JavaScript and email addresses - answered by Matt Cutts

Matt's answer:

CUTTS: Hey, everybody, I wanted to talk about JavaScript and emails. So there’s a long tradition on the web of having the mail to sort of link and then an email address. And that’s great because it lets somebody contact you. The problem is if you just put a raw email address up on the web, people have done studies, and it turns out there are people who crawl the web, looking for email addresses, “Mail to” links and those can get scraped and then sold on CDs to spammers. And so, as a result, if you put a “Mail to” link, just a raw “Mail to” link, you might get more email spam on that email address. So what some people have done is try to obfuscate the email in various ways. You could make it an image, you could spell it out like Bob at example.com and make the “@” spelled out. There’s lots of different ways that you can do it. One way that people did it is they would try to use JavaScript. So they use JavaScript to write the first part of the mail and the second part, or break it into three or four parts. And that works relatively well because the browser will shh, you know, glom it all together when it executes the JavaScript. The problem is that Google and other search engines, probably over time, are getting better at executing JavaScript. So there was somebody who had done a search and saw their email address show up in the snippet because we had executed a bunch of JavaScript and done what the browser would do to show you that email address. Google is going continue to get smarter and smarter. So, if you want to obfuscate your email, I would us a different method than JavaScript. Worst case, you can use some JavaScript that’s blocked by robots.txt, web forms work really well because then your email address doesn’t even have to appear on the web anywhere.
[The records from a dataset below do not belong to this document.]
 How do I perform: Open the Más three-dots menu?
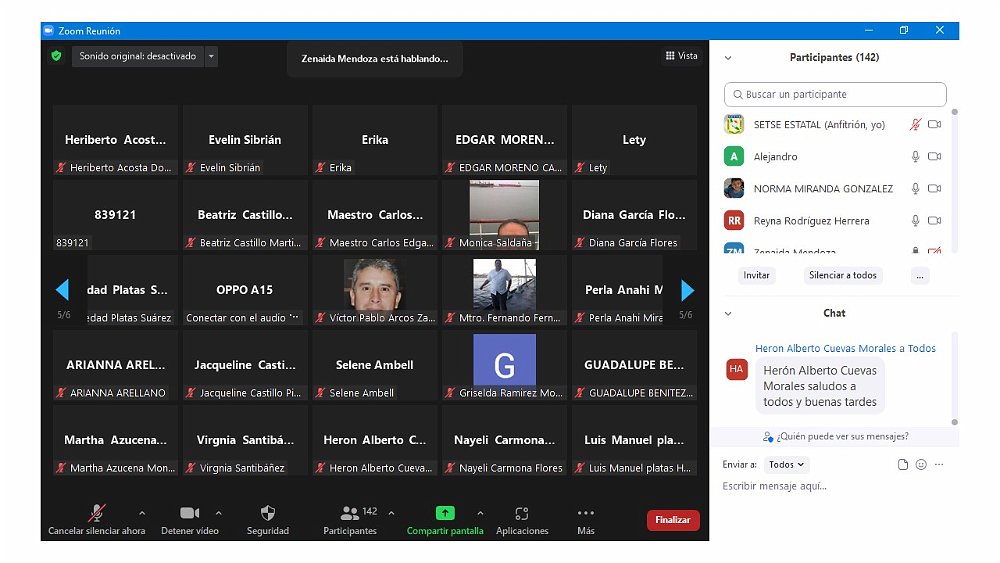[586, 513]
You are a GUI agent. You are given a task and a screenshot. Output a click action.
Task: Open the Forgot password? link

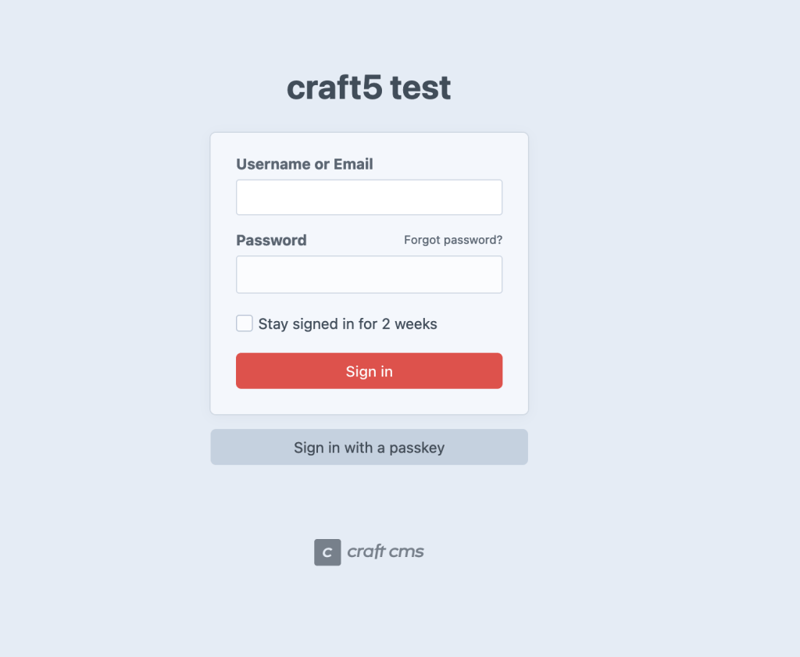click(453, 240)
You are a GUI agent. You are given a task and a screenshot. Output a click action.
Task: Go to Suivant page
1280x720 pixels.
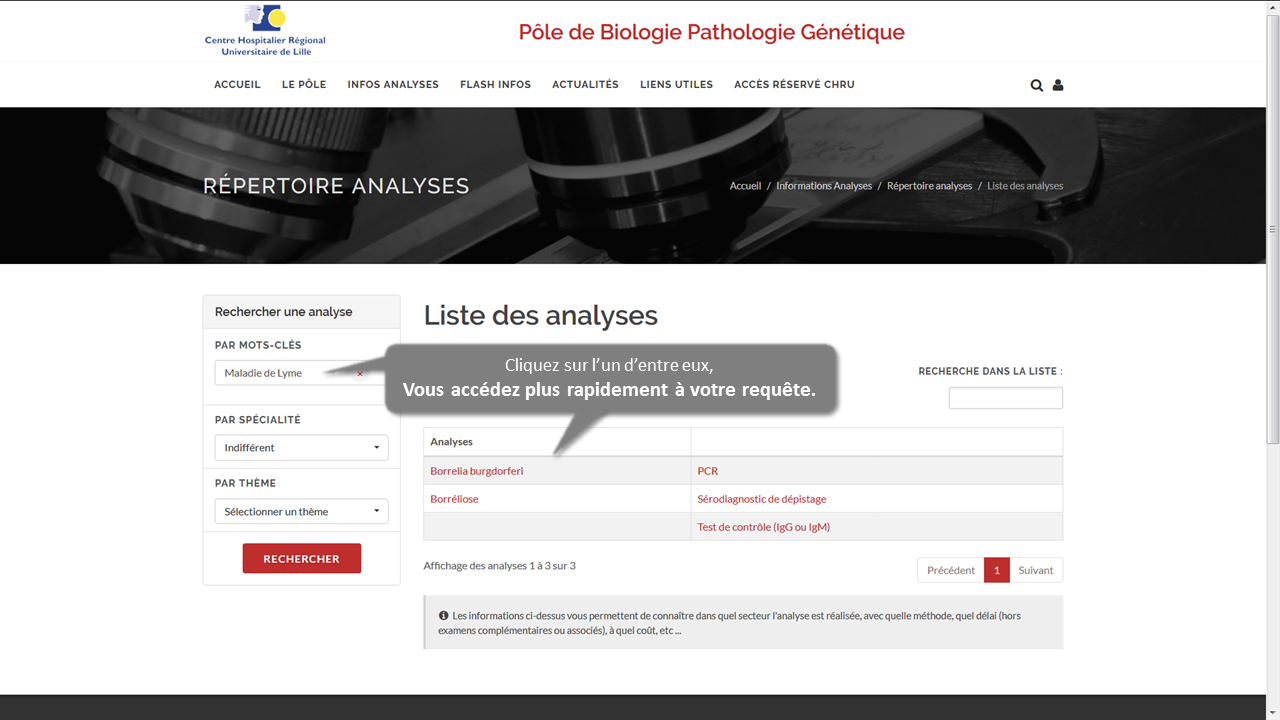[1035, 570]
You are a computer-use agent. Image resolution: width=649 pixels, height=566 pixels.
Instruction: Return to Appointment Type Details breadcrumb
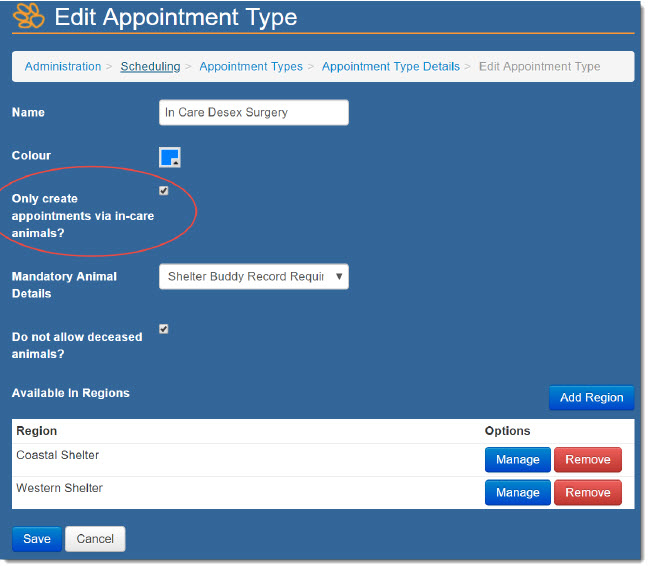[x=390, y=67]
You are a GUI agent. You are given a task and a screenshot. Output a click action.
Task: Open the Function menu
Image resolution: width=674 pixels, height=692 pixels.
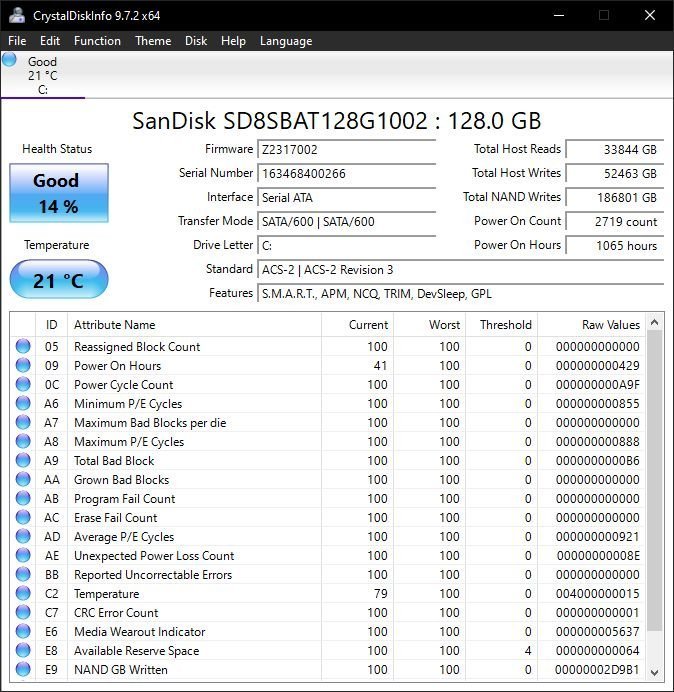(97, 41)
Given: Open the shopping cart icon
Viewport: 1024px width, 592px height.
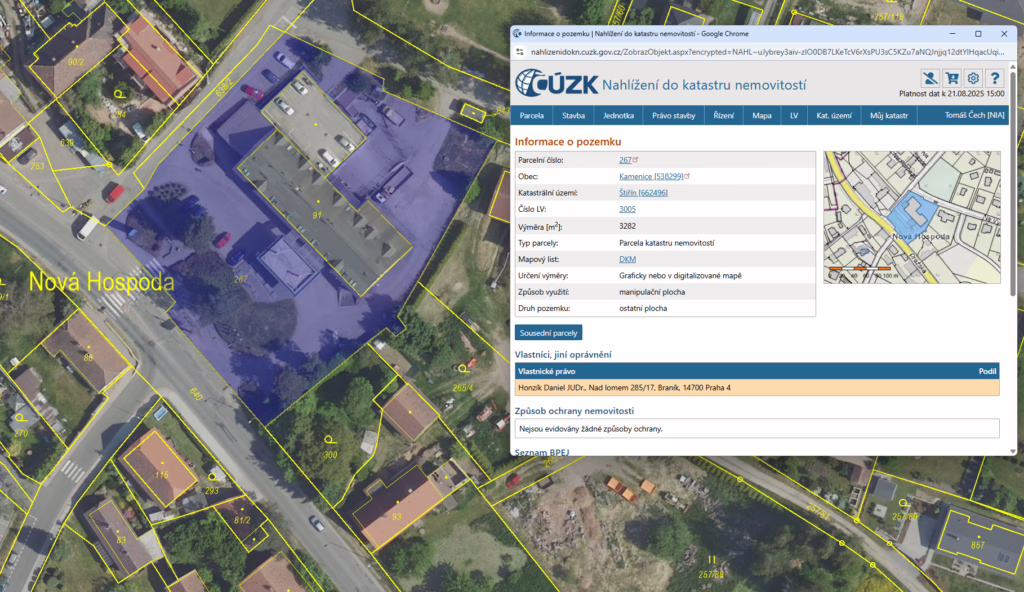Looking at the screenshot, I should pyautogui.click(x=951, y=78).
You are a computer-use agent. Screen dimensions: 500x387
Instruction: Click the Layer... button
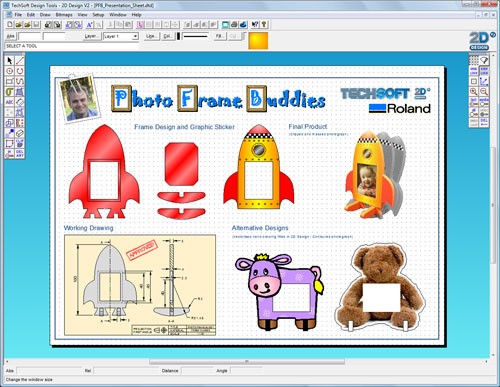(91, 36)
There’s lots of ways to obfuscate using, you know, escaping of characters and things like that. But I just wanted to give you a heads up that if you only rely on JavaScript, it’s possible for Google to execute that JavaScript and then that Java–that email address could be shown in our search results. I think we received one report where one person had noticed this, and we just wanted to let you know that as we execute JavaScript, it’s more likely that you’ll see that sort of thing happen. So, it’s probably better if you can obfuscate your email address using a web form or some other method than just JavaScript.